It was in those years that I learned for myself that the Book of Mormon is the true word of God. That came to be a huge social battle for one young as I was growing up in the Bible belt. I spent those years trying to live my life in such a way that people would know that I was a follower of Christ only to find out after years of hanging out with my friends that none of them believed I was Christian. This was devestating to me, a young man simply trying to show a good example as a follower of Christ. I felt like I had failed. It was only after serving my two year mission for the LDS Church that I realized the reason for their opinion was simply because our definition of what it meant to be Christian was drastically different. For me it had been about following Christ and living His teachings. For them it was whether or not my beliefs fell within their narrowly defined window of what they believed about God and Jesus Christ. I realize now that I was doomed to fail from the beginning!

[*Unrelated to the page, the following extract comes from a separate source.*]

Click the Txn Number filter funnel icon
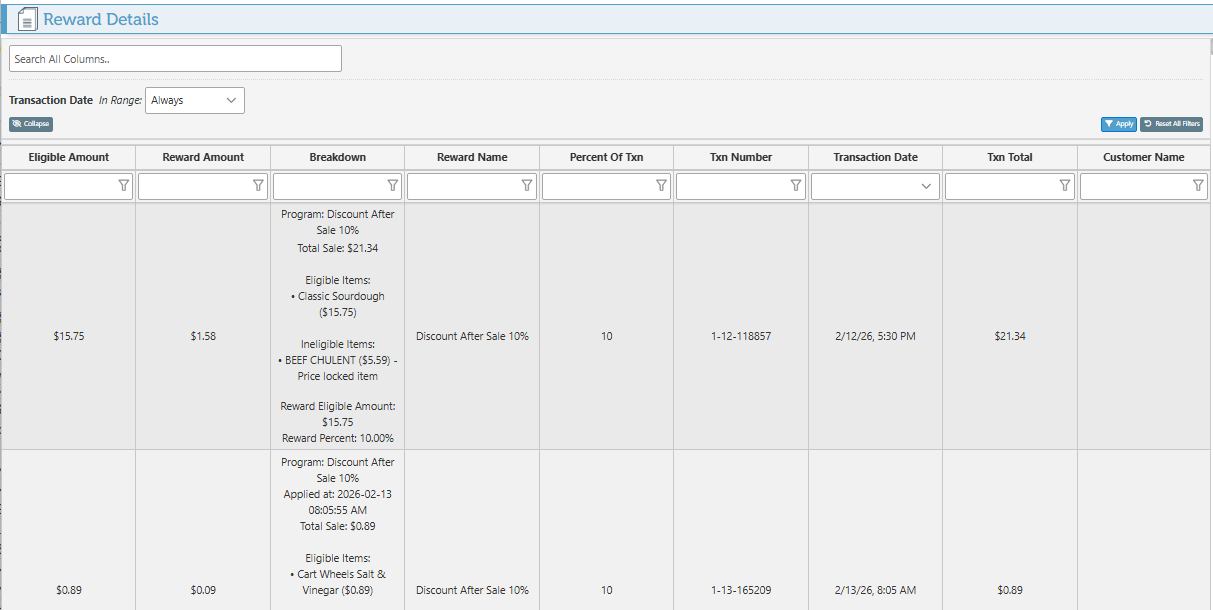The width and height of the screenshot is (1213, 610). (796, 185)
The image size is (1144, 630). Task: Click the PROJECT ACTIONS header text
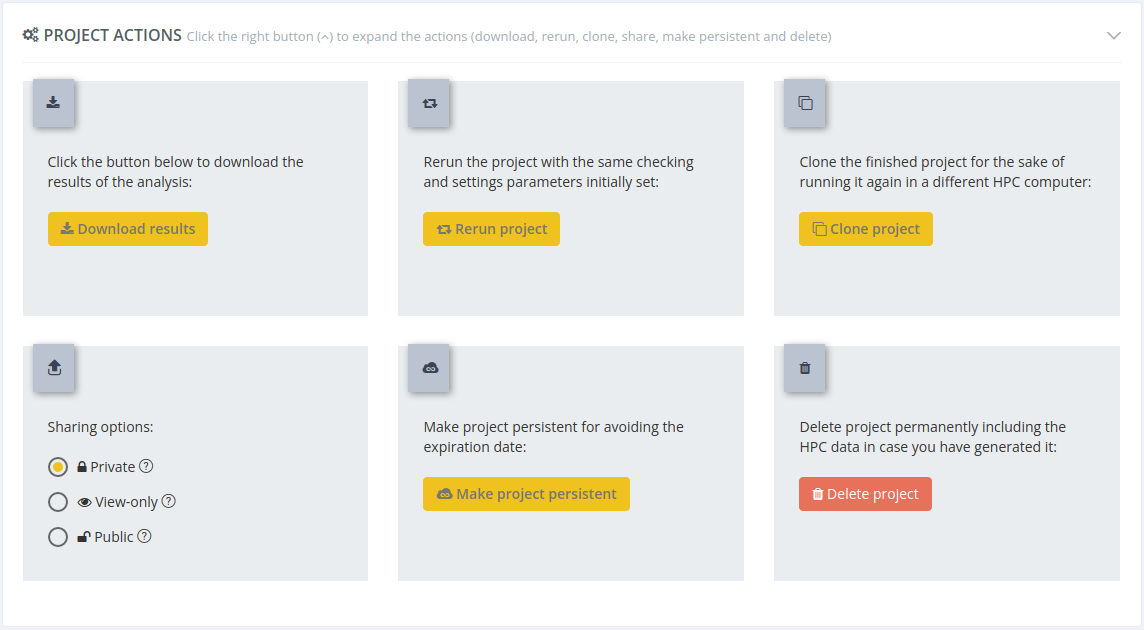click(113, 34)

It was in those years while I was trying to show people that I was a follower of Christ - facing opposition from friend, minister, and teacher alike - that I began studying the scriptures not just to understand His Gospel, but to come to understand answers to the challenges I was being presented with. In short I became as much of a Mormon apologist as a teenage boy with little education could ever become. But I at least had the scriptures and and the guidance of truly devoted and inspired friends and teachers -
and that was all I needed.
It is this pattern of questioning and searching for answers which has informed all of my scripture study and learning over the years of my life since then. My research and understanding of the Gospel, the Church, The Book of Mormon, and Joseph Smith have all grown and expanded because of that constant and consistent devotion to studying. And they will all continue to do so - for the knowledge of God is infinite and there is no way in the life to learn it all.
This blog is an outlet for all I have learned and considered over the years of my Gospel study. I have found - as many people who have come to know the teachings of Christ the way I have - that when the Word is a part of one's soul he or she cannot escape the desire to share It. So share it I do. There are imperfections and missing pieces in what I write, but all in all I truly feel the Lord has blessed me with the one thing I have desired more than almost anything else: a well rounded understanding of His doctrine and truth as He has given to us at this point. Please forgive my imperfections for this blog is as much about improving myself and my own knowledge and faith in God and Christ as it is for helping anyone else do the same.